I have an audio application that uses AudioProcessorGraph to handle a graph of ins and outs, hosted plugins, etc. As well as plugins, I want my app to have built-in sample playback and recording. I haven’t worked with sample playback before in juce, but I’ve looked through the tutorials and it seems like something I should be able to handle.
My question is this: Should I design it so that every sample takes a single node in the graph, or should I have just one node for a sample player, which handles all samples simultaneously? The first option (one node per sample) would fit very well with my existing design and I think it would be much easier to program, so really what I’m asking is if this design raises any red flags, or if it would scale significantly worse than having a single sample player to handle all samples.

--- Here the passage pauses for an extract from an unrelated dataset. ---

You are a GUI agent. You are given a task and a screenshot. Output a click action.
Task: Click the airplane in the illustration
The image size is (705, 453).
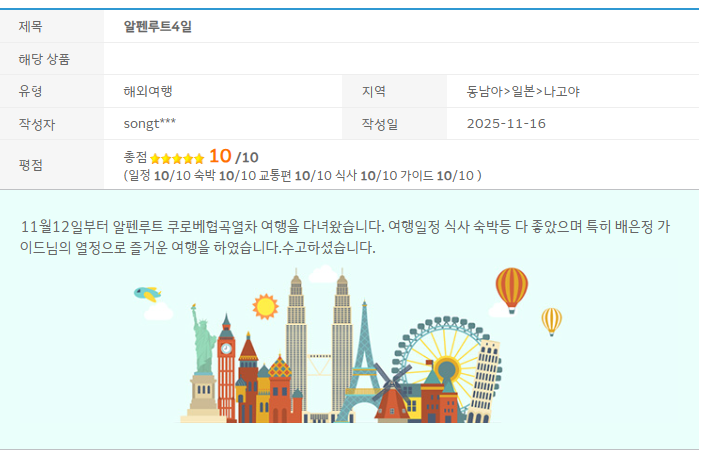(x=148, y=294)
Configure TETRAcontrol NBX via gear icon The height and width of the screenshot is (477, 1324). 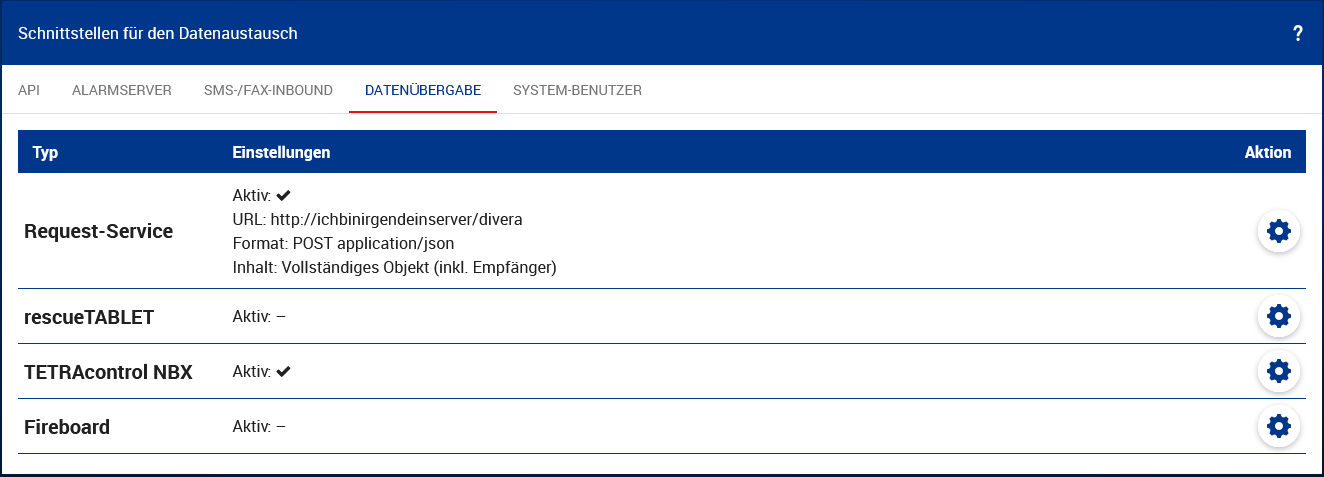[x=1278, y=371]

I hope this question makes sense. It’s really a question about design rather than coding, since I haven’t even started writing this part of the code yet.

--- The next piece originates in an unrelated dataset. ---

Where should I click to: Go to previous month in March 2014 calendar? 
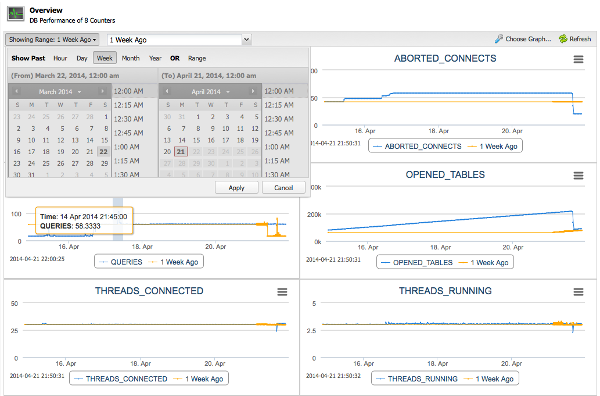16,91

IMHO, its worthwhile investigating TRACKTION as well as JUCE. JUCE handles a lot of low-level audio competences, and TRACKTION builds on this to add higher-level concepts such as recording/playback, tracks/edits, sessions, etc.
If you are just starting out building a sampler, soon enough you’re going to start adding features that have already been thought about - and implemented, pretty well - in TRACKTION. So, my advice is, before you get too entrenched in the design details of your own sampler classes, check out what the folks have done with TRACKTION already. You might be surprised at what you get out of this approach …

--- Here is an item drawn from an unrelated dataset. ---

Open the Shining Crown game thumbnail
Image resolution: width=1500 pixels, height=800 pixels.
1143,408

I was using Tracktion for a while, but now I’m actually getting rid of it! I know what you’re talking about, but Tracktion wasn’t right for my particular project. The sampler is one place where it would be easier to use Tracktion, but it’s not worth it for me overall.
The short version is that Tracktion is designed for making DAWs, and I’m not really making a DAW, but rather an audio programming environment. Lots of things that Tracktion assumes like tracks and clips don’t exist in my app, and I could kind of make them fit, but it always felt like a round peg in a square hole. As i got better at coding, i found myself rolling back most of the Tracktion code I’d written, until at one point it just seemed better to get rid of the whole thing. Tracktion is great software, but it doesn’t fit my project.
Since nobody has responded to the original question, is it safe to infer that making a one-node-per-sample sample player inside an AudioProcessorGraph is not an obviously bad idea?
That depends on your existing design or what you are aiming at. Is it a just a few samples (one, two or tre upto an octave perhaps), that are triggered programatically in some way or do you aim at fully fledged sampled piano?
A piano with 88 keys where each key is sampled in four or five velocity layers means a total of over 400 nodes/processors. All these should then be connected to the midi-input (if to be played manually) or to some other triggering mechanism. And the nodes would then be called internally one after one by the AudioProcessorGrah player to determine what note(s) to be played. That wuold probably amount to some none-trivial cpu usage. And this would be regardless if any note is played or not. Granted you may not need a sample for each note, it might be sufficient with a sample for every third semi-tone or so which is then repitched, which would reduce the number of nodes. But then you would have to distribute this same sample to 3 or four processors in some way.
And you have to think about how to change your instrument/sample set. Reloading some hundred nodes followed by a graph rebuild might take some time and perhaps would even be audible. And say you’d want to change the pitch of the instrument or some other parameter. Then you you need to communicate that out to all the perhaps hundreds of nodes.
On the other side, if you just want your sample player to output an “Oumph”-sample for every beat, then a node per sample might be the way to go.
Some additional points you might have to consider,
How many samples are you going to use? How to switch between samples or sample sets/instruments? Does the swith it have to be seamless/immediate? Do yo wan’t to be able to morph between different samples…
I think there’s a sampler example somewhere in the Juce framework, maybe even a sampler class. Why dont you start with that and see if it suits?
Thanks oxxyyd, this is really helpful as always. I can see what you mean that the system I’m proposing might not scale so well. But the way you spelled it out makes me think that this might not be such a big problem in my case. I’m thinking more of having a sparse set of samples, rather than the 400 node organ than you described. If I do find the need for something larger, then I think it makes sense to create or find another sampler plugin and link that into a single node.
I’m following the juce tutorial on sample playback (though I haven’t got very far with it yet). If anyone can share any other example work, it would be much appreciated.